Best Sports City: Nashville
Nashville has had major pro sports since the Houston Oilers arrived in 1997, and it added the NHL’s Predators in 1998.
The city is still waiting for its first championship, but it is already clear that when the history of sports in Tennessee’s capital city is written, there will be two chapters: Before the 2019 NFL draft, and after. Over three days in April, the city reset the standard for major events, drawing a stunning 600,000 fans to the streets of Lower Broadway to party and watch the NFL pick its next crop of stars.
On screen and online, writers and commentators told the world about the fun they were having sampling the food, the music and the football. Far larger cities have hosted the draft, but Nashville changed the way it will be viewed for years to come by debuting new ideas like a music stage that will influence planning for all future drafts.

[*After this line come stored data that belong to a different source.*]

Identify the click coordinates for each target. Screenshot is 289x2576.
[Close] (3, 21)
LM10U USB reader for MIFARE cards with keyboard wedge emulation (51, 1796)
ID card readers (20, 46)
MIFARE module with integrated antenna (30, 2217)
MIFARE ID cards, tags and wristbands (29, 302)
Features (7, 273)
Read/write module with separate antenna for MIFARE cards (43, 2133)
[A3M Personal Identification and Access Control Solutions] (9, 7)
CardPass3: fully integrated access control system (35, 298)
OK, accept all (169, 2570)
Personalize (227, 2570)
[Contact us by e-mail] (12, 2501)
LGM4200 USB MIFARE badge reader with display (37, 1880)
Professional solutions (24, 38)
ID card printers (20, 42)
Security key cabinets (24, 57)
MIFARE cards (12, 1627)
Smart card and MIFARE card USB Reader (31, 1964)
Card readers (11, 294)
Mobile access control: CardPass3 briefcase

Here’s the amazing part: It wasn’t even the only event in town that weekend. The draft shared the city with the Rock ’n’ Roll Marathon, adding another 30,000 runners and their fans to the already crowded city. And there were few reports of overcrowding or disorder.
Fans in attendance at the 2019 NFL draft, a record for the event
“The city was able to operate all of that,” said Titans President Steve Underwood. “I’m not saying they weren’t breathing hard, but they were pulling it off, and they pulled it off very successfully. When you can have two very large events in the same weekend, and most everyone thinks it was done very successfully, it breeds more interest in other events.”
In 2019, Nashville secured a long-term extension to its hosting rights for the SEC basketball tournament, new commitments from the SEC and Big Ten to send teams to the Franklin American Mortgage Music City Bowl, the 2022 Toyota U.S. Figure Skating Championship and the 2021 SEC football media days. This month, NASCAR brought its awards show and end-of-season festivities to Nashville for the first time.
The Titans and Predators have made playoff runs in the past decade, and the city will add a new sport with Nashville SC making its MLS debut next season.
Over the years, Underwood said, the live music scene — every bar in downtown has an act most nights — has come together with a rising restaurant industry, 35,000 hotel rooms and multiple secondary entertainment districts to create a social destination. The city’s natural advantages of being centrally located, affordable and not too big also help. Underwood sees it firsthand at Nissan Stadium, where it’s always more than just a game to the visitors.
“Virtually every time a team comes here, they bring a large complement of sponsors,” Underwood said. “They do that because they know they can count on Nashville to deliver a great experience in addition to a great football game.”